YOUR TASK: Every record must be restated exactly. Drop the images.

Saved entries
####################
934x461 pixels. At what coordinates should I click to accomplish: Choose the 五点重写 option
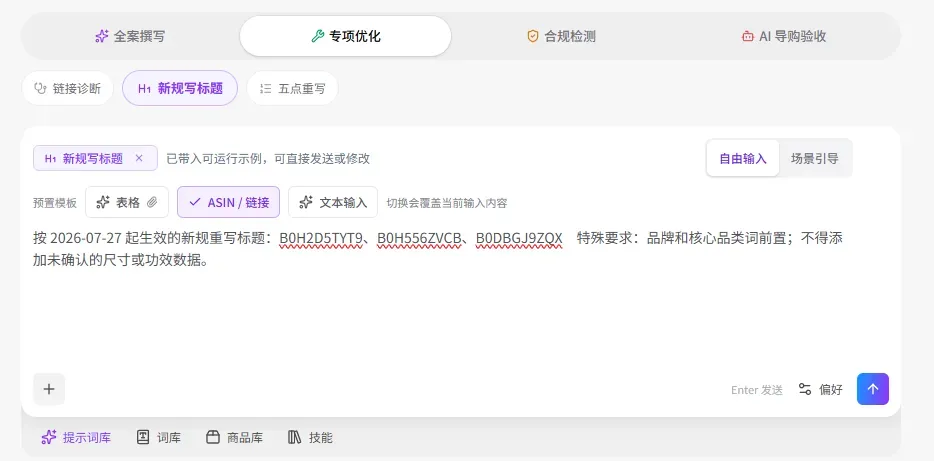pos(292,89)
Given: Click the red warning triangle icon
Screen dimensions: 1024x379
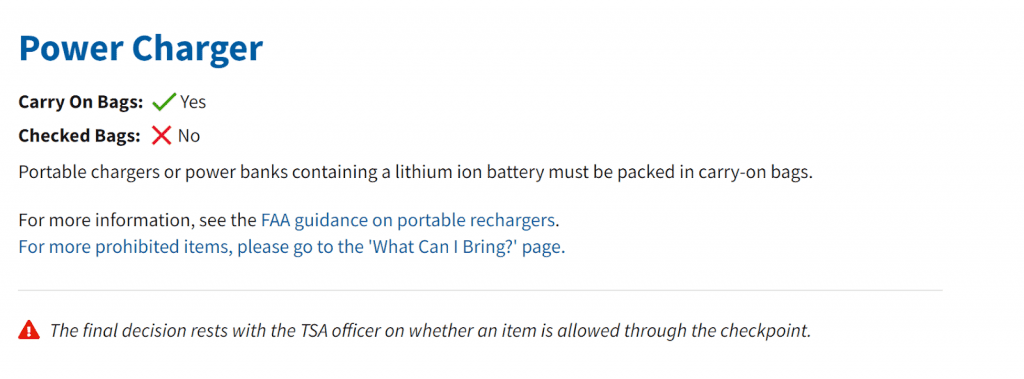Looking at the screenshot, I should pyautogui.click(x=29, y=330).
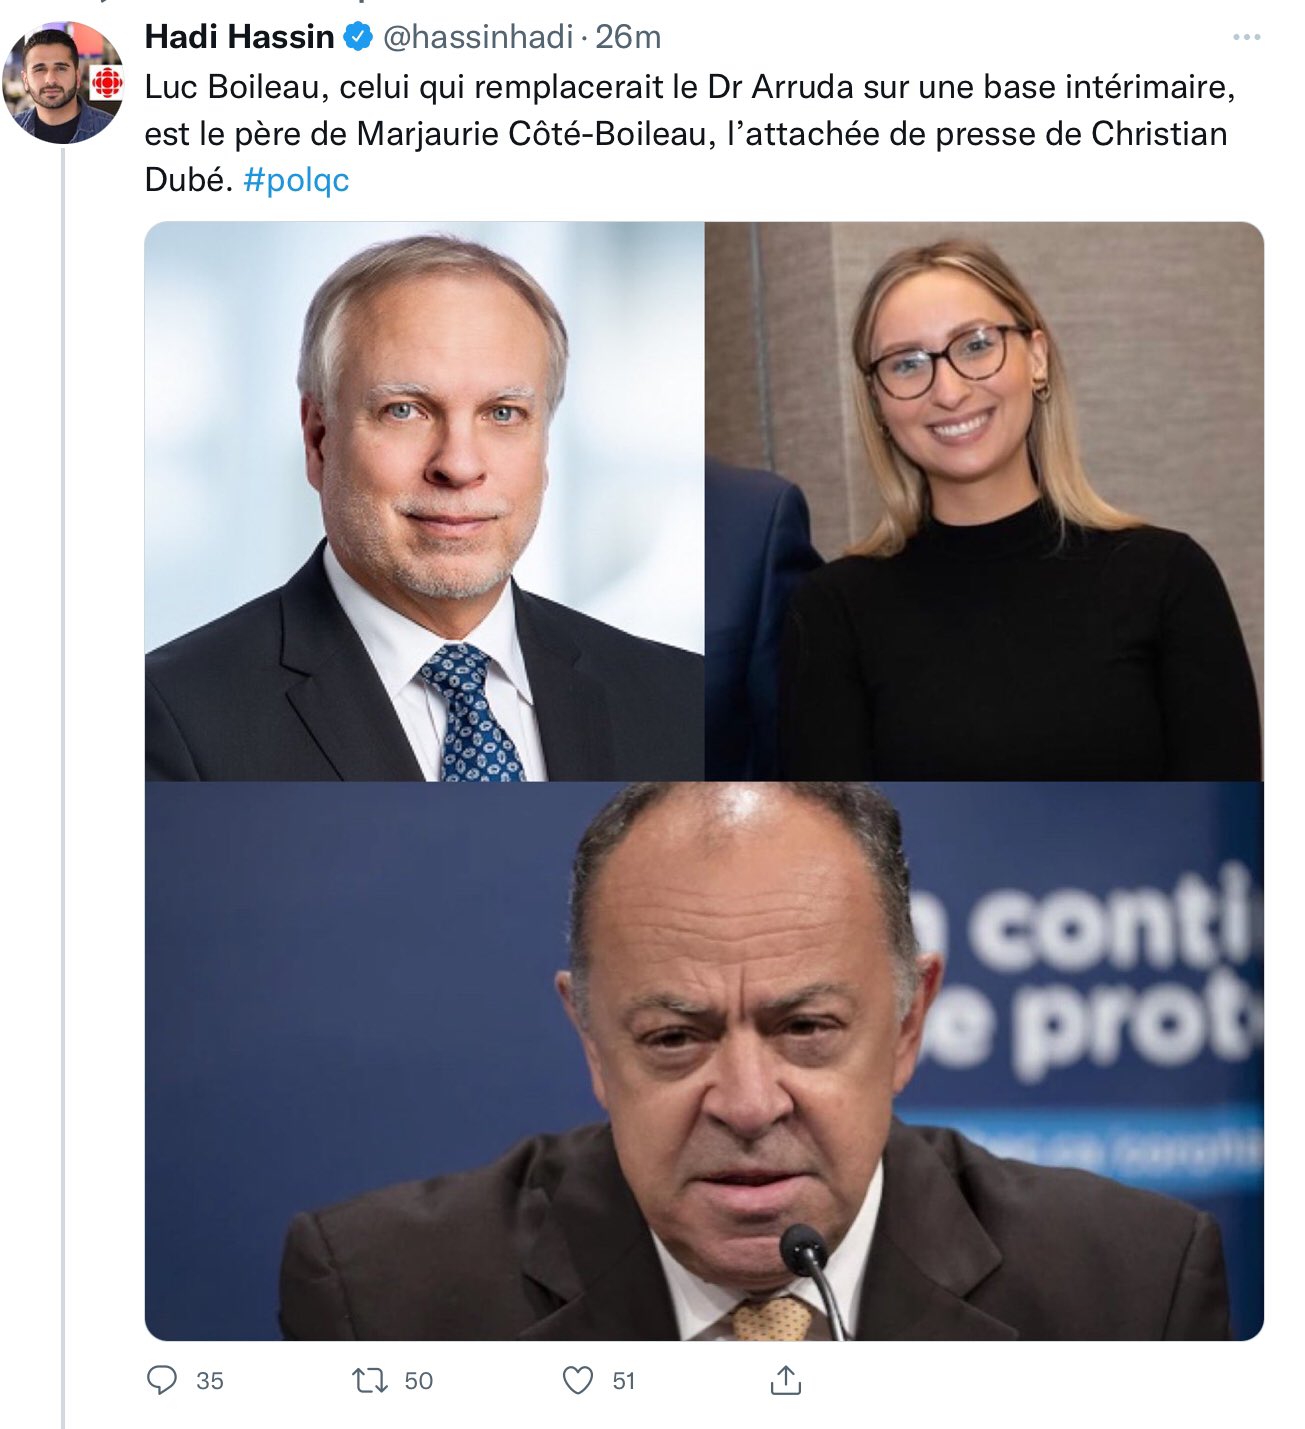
####################
EXERCISE ANSWER:
934x461 pixels. At what coordinates should I click to accomplish: Choose the 五点重写 option
pos(292,89)
Given: Click the red warning triangle icon
Screen dimensions: 1024x379
Looking at the screenshot, I should pyautogui.click(x=29, y=330).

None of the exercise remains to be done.